Reduced to its most core elements, this book is about the relationship between three concepts – media convergence, participatory culture, and collective intelligence....By convergence, I mean the flow of content across multiple media platforms, the cooperation between multiple media industries, and the migratory behavior of media audiences who would go almost anywhere in search of the kinds of entertainment experiences they wanted. Convergence is a word that manages to describe technological, industrial, cultural, and social changes, depending on who’s speaking and what they think they are talking about. In the world of media convergence, every important story gets told, every brand gets sold, every consumer gets courted across multiple media platforms. Right now, convergence culture is getting defined top-down by decisions being made in corporate boardrooms and bottom-up by decisions made in teenagers' bedrooms. It is shaped by the desires of media conglomerates to expand their empires across multiple platforms and by the desires of consumers to have the media they want where they want it, when they want it, and in the format they want....

Can anyone tell me what this really means? All I really got from Mr Jenkins' thoroughly muddy (and muddily thorough) paragraph is that consumers, like birds, have "migratory behaviour" (ie: they go from one thing to another) and that "convergence" is a word that indicates broad technological, industrial, cultural and social change. I don't see much here about the "collision" of old or new media. Nor do I see much intelligence, collective or otherwise. The only clear thing here is confusion. It's a crowd of words chasing a coherent idea.

If Mr Jenkins thinks this paragraph will seduce us into buy his book, then I dread to think what the rest of the text is like. He'd be better off putting it all up on his new blog. Then, at least, people won't have to pay for it.

Mr Jenkins is not alone in publishing turgid work about digital media. I made the expensive ($40) mistake of buying Yale Law professor's Yochai Benkler's much hyped The Wealth of Networks: How Social Production Transforms Markets and Freedom. Even the titles of Mr Benkler's chapters are incomprehensible for a non academic audience. His penultimate chapter, for example, is entitled "The Battle over the Institutional Ecology of the Digital Environment." This chapter occurs on page 383 of the text and anyone who manages to get beyond page 50 must either be one of Mr Benkler's students or Deborah Schrag, his wife, who, in his introduction, he identifies as his "tag-team partner."

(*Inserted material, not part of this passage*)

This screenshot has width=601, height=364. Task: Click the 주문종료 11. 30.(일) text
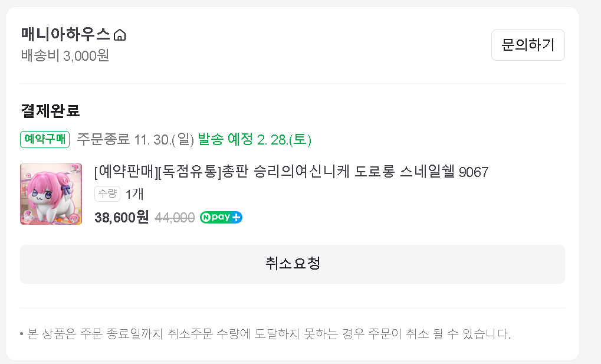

The sad thing is that Mr Jenkins and Mr Benkler are gentlemen who lecture at MIT and Yale. I dread to think what they are teaching their students about lucidity and clarity. I urge them both to read Orwell's essay "Politics and English Language." Clarity, chaps, is everything. Thoroughness is for the (migratory) birds. I urge you to be brief. If you can't explain your idea in a few words, then it's not much of an idea. Read, for example, Nietzsche on thoroughness (The Gay Science, # 231):

"Thorough -- Those slow in knowledge suppose that slowness belongs to knowledge."

Sunday, 25 June 2006

Business 2.0's social contract

YouHave those erudite editors of Business 2.0 magazine been reading Jean-Jacques Rousseau?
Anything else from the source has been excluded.